Pumice is basically aerated volcanic glass. Pumice is created when super-heated, highly pressurized rock is violently thrown from a land-based or underwater volcano. The foamy texture happens because of rapid cooling and depressurization as it is ejected, like the bubbles that appear when a soft drink bottle is opened.
The Havre Seamount volcano, 800 km northeast of New Zealand, produced the largest-known deep ocean volcanic eruption in July 2012. Blankets of rock reached a thickness of 5 meters. The original pumice raft spanned an area of about 23 000 km2. Most of this floating pumice was deposited on the North-West coast of New Zealand and the Polynesia islands. More has been thrown out just in the last couple of months.
The rafts of pumice stones block the sunlight from reaching plankton in the seas beneath. These plankton form the base of food chain when they convert sunlight to food through photosynthesis, and can be severely affected by floating pumice.
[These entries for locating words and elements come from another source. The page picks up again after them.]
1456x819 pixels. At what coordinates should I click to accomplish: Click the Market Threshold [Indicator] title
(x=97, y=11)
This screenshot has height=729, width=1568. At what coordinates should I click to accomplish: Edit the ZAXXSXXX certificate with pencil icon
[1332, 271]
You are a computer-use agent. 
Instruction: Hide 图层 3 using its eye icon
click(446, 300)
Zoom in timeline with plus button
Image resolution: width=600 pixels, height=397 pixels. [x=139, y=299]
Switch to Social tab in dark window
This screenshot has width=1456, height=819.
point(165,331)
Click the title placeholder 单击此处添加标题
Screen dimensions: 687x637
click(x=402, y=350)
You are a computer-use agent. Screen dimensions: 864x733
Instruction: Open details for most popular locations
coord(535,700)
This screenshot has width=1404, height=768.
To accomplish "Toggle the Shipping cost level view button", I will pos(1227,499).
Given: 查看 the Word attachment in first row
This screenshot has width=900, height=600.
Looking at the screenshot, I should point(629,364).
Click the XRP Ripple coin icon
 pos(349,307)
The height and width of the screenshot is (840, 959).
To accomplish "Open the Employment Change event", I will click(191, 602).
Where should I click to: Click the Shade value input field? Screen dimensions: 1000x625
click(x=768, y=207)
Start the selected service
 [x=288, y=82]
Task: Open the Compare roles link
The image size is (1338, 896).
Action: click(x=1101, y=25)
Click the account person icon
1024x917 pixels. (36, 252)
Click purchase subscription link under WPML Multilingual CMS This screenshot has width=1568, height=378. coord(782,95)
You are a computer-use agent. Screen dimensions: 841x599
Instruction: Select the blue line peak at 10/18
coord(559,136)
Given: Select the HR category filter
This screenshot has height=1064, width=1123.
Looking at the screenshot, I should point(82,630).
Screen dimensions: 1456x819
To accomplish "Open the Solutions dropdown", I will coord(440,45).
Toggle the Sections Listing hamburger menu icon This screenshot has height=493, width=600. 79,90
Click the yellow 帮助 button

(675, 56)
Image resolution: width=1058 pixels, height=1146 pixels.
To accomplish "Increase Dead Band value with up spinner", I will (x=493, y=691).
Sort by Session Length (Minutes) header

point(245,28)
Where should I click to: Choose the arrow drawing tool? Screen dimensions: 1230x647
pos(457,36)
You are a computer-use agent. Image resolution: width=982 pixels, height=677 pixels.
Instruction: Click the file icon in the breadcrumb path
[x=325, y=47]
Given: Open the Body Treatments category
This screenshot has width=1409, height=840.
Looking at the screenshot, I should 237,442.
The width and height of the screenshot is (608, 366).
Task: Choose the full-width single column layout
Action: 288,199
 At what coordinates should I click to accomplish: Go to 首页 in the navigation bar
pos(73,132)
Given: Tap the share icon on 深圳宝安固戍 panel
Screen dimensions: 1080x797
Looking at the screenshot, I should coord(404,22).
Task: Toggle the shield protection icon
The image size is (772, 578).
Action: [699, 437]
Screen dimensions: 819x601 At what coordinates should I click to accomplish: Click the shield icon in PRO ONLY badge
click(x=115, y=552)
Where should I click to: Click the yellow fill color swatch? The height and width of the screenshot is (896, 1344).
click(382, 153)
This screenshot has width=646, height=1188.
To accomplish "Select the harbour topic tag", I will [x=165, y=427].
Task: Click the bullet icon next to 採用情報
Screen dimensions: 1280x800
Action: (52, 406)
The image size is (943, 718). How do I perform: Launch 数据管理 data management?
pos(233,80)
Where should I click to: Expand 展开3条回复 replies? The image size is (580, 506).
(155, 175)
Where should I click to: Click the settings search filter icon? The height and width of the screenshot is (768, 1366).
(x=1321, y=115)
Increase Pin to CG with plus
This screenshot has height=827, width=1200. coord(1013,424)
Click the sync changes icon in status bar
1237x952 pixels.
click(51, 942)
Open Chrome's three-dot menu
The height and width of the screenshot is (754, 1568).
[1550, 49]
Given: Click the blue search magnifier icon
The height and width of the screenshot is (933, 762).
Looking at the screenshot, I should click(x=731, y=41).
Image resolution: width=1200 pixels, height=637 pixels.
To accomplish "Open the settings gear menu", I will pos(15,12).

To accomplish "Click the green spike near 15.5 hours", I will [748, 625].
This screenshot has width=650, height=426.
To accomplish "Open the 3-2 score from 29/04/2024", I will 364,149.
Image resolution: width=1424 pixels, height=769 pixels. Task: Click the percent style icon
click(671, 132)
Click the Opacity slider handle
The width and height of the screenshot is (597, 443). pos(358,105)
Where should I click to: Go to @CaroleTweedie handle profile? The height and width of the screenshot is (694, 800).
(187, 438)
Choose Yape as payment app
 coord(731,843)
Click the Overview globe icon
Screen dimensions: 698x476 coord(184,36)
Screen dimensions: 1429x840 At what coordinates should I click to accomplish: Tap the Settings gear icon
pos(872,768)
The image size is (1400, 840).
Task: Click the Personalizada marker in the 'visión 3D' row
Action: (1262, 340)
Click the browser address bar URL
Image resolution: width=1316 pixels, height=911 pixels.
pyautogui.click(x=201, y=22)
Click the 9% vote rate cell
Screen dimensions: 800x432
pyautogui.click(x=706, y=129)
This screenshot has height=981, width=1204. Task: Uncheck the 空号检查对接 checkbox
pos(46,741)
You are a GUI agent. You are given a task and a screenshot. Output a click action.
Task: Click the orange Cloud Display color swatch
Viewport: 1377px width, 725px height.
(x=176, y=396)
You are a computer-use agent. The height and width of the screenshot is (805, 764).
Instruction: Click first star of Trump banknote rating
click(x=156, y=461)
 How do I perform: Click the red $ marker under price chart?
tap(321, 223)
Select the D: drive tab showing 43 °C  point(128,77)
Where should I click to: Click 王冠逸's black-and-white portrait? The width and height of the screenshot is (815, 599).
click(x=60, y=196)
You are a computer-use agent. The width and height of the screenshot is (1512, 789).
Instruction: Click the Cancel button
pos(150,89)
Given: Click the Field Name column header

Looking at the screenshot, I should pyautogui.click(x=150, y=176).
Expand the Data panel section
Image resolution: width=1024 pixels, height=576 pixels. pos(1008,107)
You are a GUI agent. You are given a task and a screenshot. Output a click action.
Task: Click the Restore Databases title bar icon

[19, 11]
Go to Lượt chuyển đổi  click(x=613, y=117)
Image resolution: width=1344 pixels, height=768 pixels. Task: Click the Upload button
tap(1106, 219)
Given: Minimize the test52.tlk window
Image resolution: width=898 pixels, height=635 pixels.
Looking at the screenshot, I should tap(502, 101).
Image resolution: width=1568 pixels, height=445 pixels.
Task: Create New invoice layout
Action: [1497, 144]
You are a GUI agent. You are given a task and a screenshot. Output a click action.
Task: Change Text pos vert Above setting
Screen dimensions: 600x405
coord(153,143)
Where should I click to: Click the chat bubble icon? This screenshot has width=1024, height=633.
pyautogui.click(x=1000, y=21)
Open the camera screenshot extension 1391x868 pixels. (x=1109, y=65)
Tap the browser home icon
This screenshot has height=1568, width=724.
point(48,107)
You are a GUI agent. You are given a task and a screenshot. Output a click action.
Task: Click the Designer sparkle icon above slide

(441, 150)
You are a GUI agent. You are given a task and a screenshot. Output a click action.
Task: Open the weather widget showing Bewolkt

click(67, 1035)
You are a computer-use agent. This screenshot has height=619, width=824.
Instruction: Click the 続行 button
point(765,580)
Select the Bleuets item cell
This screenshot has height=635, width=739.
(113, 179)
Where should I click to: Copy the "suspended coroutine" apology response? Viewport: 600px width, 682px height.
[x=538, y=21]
The pumice-floats around for long enough for animals to frequently use it as a mobile habitat. Floating rocks can also act as ferries for exotic invading species, such as shellfish and other organisms. Really dense pumice “islands” can exist for years floating along the ocean currents. Some may have been responsible for the distribution of island hopping animals and plants in the Pacific Ocean. Some pumice islands have been found with plants actually growing on them.
A raft appearing off the Low Islets in Queensland were seen to be covered in growth. “Species such as goose and acorn barnacles, molluscs, anemones, bristle worms, hydroids and crabs are just some of the creatures floating along on this volcanic rock. In the past, we’ve seen rafts become home to micro-communities of more than 80 species including corals, and sometimes the weight of the hitchhikers is so great that it causes the pumice to sink.”
Simon Grove, from the Tasmanian Museum and Art Gallery has studied bivalve molluscs and oysters that drifted down to Tasmania on pumice.
Members of the genus Litiopa often live in floating Sargassum weed or on algae attached to floating pumice. Its appearance at Flinders Island in March 2014 was associated with the arrival of large quantities of pumice. They had come from the Havre Seamount eruption on the Kermadec Ridge, (Carey et al. 2014). It was weathered into fist-sized to marble-sized balls, encrusted with goose-barnacles and algae. As it breaks up the cargo of Litiopa and other organisms end up stranded on beaches, eventually finding its way into the shell-grit.
It has been speculated that pumice rafts were the first home that early life on Earth could have clung to and sprung from. Pumice has a large internal surface area and can be a base for a large variety of chemical reactions. It is also able to absorb several biological building blocks and catalysts and concentrate them in a small volume. Pumice coud also have carried important volcanic minerals away from underwater hydrothermal vents. Pumice-lined beaches could provide a long-lasting, thermally-stable environments for abiotic chemistry to occur.